Page excerpt:
━━━━━━━━━━━━━━━━━━━━━━━━━━━━━━
Given the conceptual framework within which the Administration is operating, it was unsurprising that the reaction to Assad’s behavior was one of befuddled confusion. Deputy Secretary of State James Steinberg shrugged off the Damascus summit as “theater.” Optimists even saw it as evidence of Iranian “insecurity” and “nervousness.”

After the reports of Scud missile transfers from Syria to Hezbollah, Assistant Secretary of State Jeffrey Feltman offered the following commentary on the Damascus summit to the Lebanese daily An-Nahar:

“First, it seems that there is a pattern, as I mentioned in the [House] hearing, that after every visit [to Syria] by a U.S. or Western official, an Iranian official visits Damascus, or a Syrian official visits Tehran. I don’t know what this pattern means, but it could signify some very important things.”

Feltman had made the same observation during a stormy hearing of the House Subcommittee on the Middle East and South Asia a few days earlier, in response to a remark by Rep. Dan Burton, who described Assad’s summit with Ahmadinejad as “spit in our face.” Feltman retorted that the pattern suggests that the Iranians are worried or that something was going on behind the scenes. He neglected to mention that this same pattern has been going on for 30 years, without any real impact on the endurance of the Syrian-Iranian alliance, which seems as solid as — if not more solid than — it has ever been.
━━━━━━━━━━━━━━━━━━━━━━━━━━━━━━
Supplied data:
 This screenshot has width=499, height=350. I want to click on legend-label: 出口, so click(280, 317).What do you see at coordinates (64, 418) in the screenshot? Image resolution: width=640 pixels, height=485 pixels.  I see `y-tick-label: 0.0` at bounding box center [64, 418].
━━━━━━━━━━━━━━━━━━━━━━━━━━━━━━
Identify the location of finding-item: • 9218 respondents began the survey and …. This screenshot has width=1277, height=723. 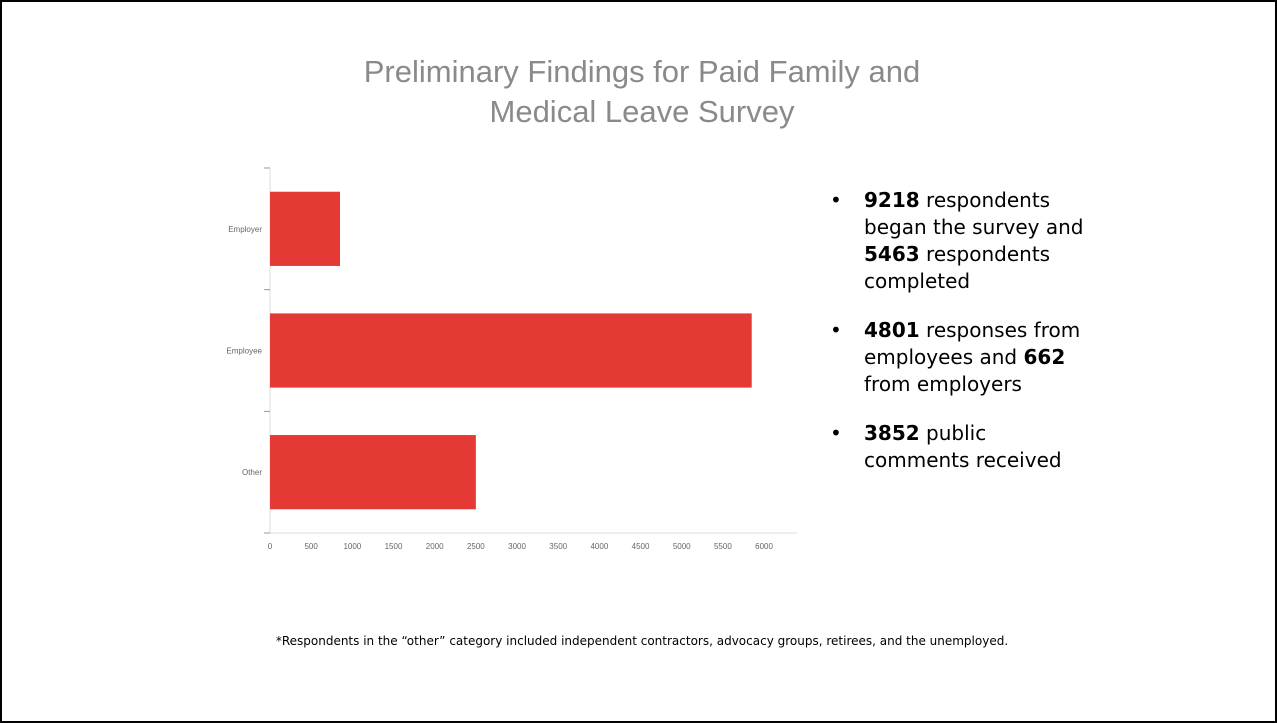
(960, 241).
━━━━━━━━━━━━━━━━━━━━━━━━━━━━━━
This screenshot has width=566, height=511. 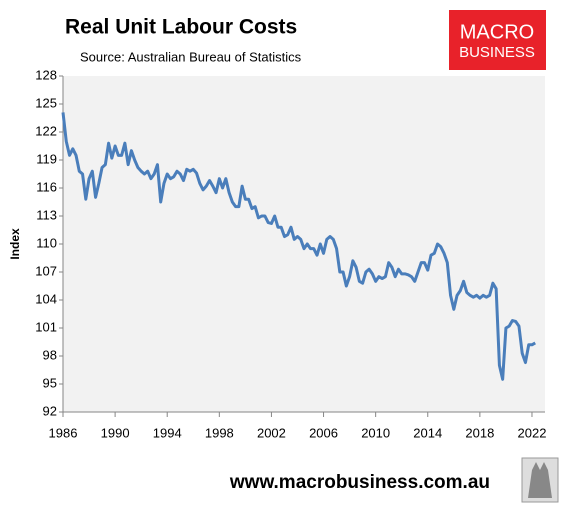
━━━━━━━━━━━━━━━━━━━━━━━━━━━━━━
Task statement: In the passage on the Damascus summit, what word did Deputy Secretary of State James Steinberg use to dismiss the summit? Answer only from the passage on the Damascus summit, not from the records.

Response box: He called it "theater."